CDMX. 12 de febrero de 2026. En México, hablar de herencias sigue siendo incómodo. Pero cuando el amor se multiplica en segundas parejas, hijastros y vínculos fuera del matrimonio, el silencio puede convertirse en conflicto legal. La realidad familiar del país está cambiando: en 2024 se registraron 161 mil 932 divorcios, con una tasa de 1.79 separaciones por cada mil personas adultas y cerca de 33 divorcios por cada 100 matrimonios, de acuerdo con el Instituto Nacional de Estadística y Geografía.
Este contexto redefine la manera en que se construyen —y se disputan— los patrimonios. Familias reconstituidas, uniones libres y relaciones simultáneas son cada vez más frecuentes, pero la planeación legal no avanza al mismo ritmo. Cuando no existe testamento, la ley establece órdenes sucesorios estrictos que muchas veces dejan fuera a quienes, en la práctica, formaban parte del núcleo afectivo.
“El amor puede transformarse muchas veces en la vida, pero el patrimonio solo tiene una oportunidad de ordenarse correctamente. No planear es heredar conflictos”, advierte Jorge Arellano, especialista en planeación patrimonial y empresa familiar.
La figura del concubinato, reconocida en la legislación civil mexicana, otorga derechos sucesorios bajo ciertas condiciones, pero estos pueden entrar en tensión con matrimonios vigentes, hijos de distintas relaciones o bienes adquiridos en etapas diferentes de la vida. En escenarios sin testamento, los procesos legales suelen prolongarse y fragmentar tanto el patrimonio como los vínculos familiares.
“Las familias de hoy ya no responden a un solo modelo. Existen hijastros que fueron criados como hijos, parejas que nunca se casaron y relaciones paralelas que también generaron patrimonio. El problema no es esa diversidad, sino la falta de decisiones jurídicas oportunas”, señala Arellano.

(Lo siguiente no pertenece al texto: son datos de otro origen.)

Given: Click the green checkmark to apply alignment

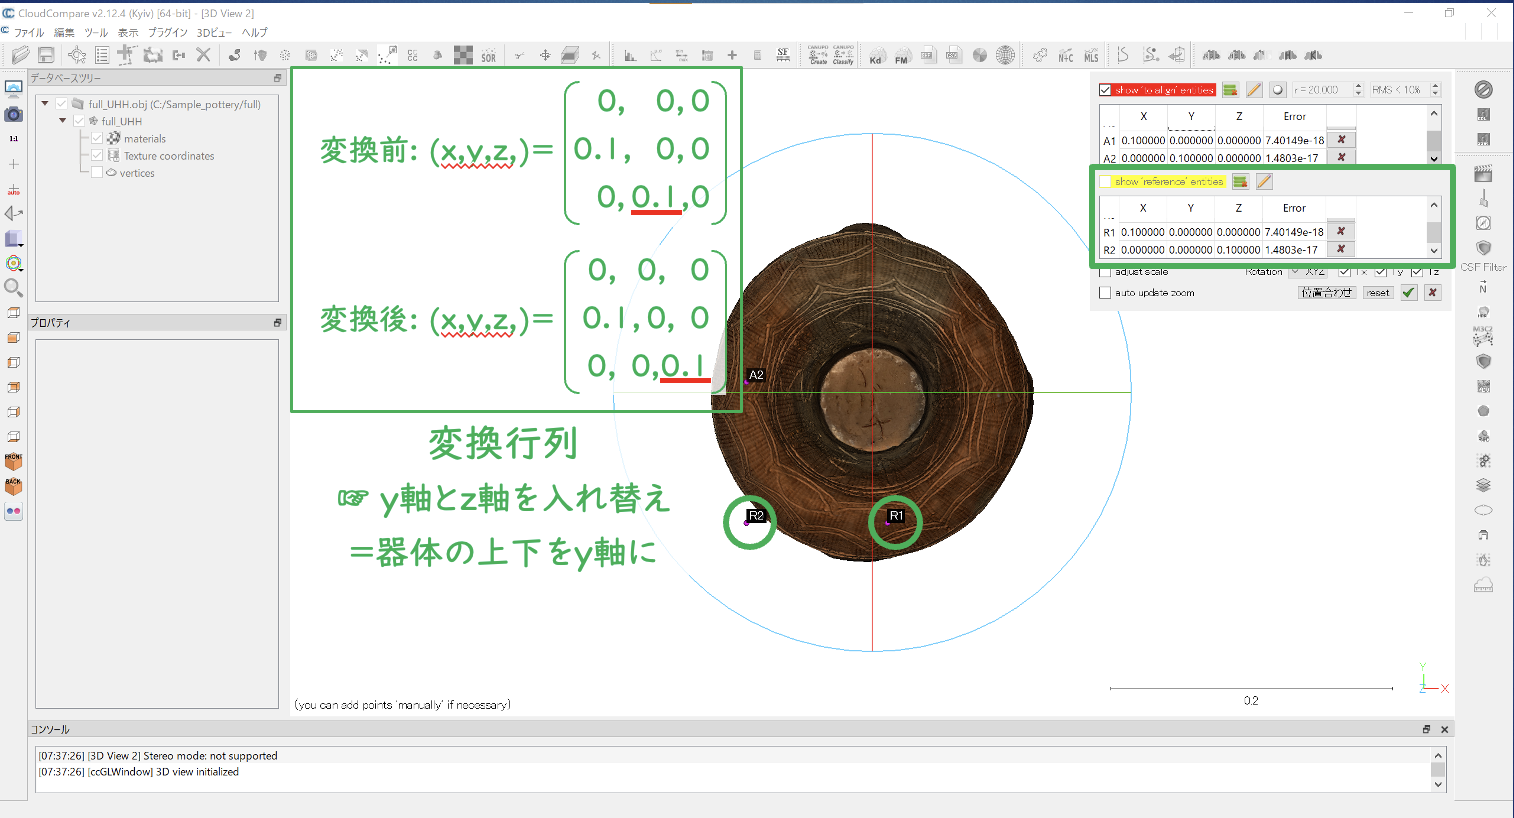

El aumento de divorcios, junto con la disminución sostenida de matrimonios en el país, confirma que la estructura familiar mexicana atraviesa una transición profunda. En este escenario, la planeación patrimonial deja de ser un trámite lejano para convertirse en un acto de responsabilidad emocional y financiera.
Para el especialista, el verdadero significado del legado no está solo en repartir bienes, sino en preservar la armonía: “Heredar también es una forma de amar. Cuando alguien organiza su patrimonio pensando en todos los que formaron parte de su historia, evita que el afecto termine en tribunales”.
En el marco del Día del Amor, la reflexión adquiere un matiz distinto. No se trata únicamente de celebrar vínculos presentes, sino de asumir que las decisiones legales de hoy definirán la estabilidad de quienes permanecen. Porque en las familias deconstruidas, el amor puede ser complejo; el conflicto sucesorio, en cambio, suele ser inevitable cuando no existe previsión.
Consejos para proteger el legado en familias reconstituidas
1. Hacer testamento cuanto antes.
Es la herramienta legal más efectiva para evitar disputas entre cónyuges, concubinas, hijastros e hijos de distintas relaciones.
2. Definir claramente beneficiarios y porcentajes.
La ambigüedad en la repartición del patrimonio es una de las principales causas de conflictos familiares y juicios sucesorios prolongados.
3. Regularizar el estado civil y el concubinato.
Acreditar legalmente matrimonios, divorcios o uniones de hecho permite que los derechos sucesorios se reconozcan sin controversias.
4. Separar patrimonios por etapas de vida.
Identificar qué bienes corresponden a cada relación o periodo facilita una distribución justa y jurídicamente sólida.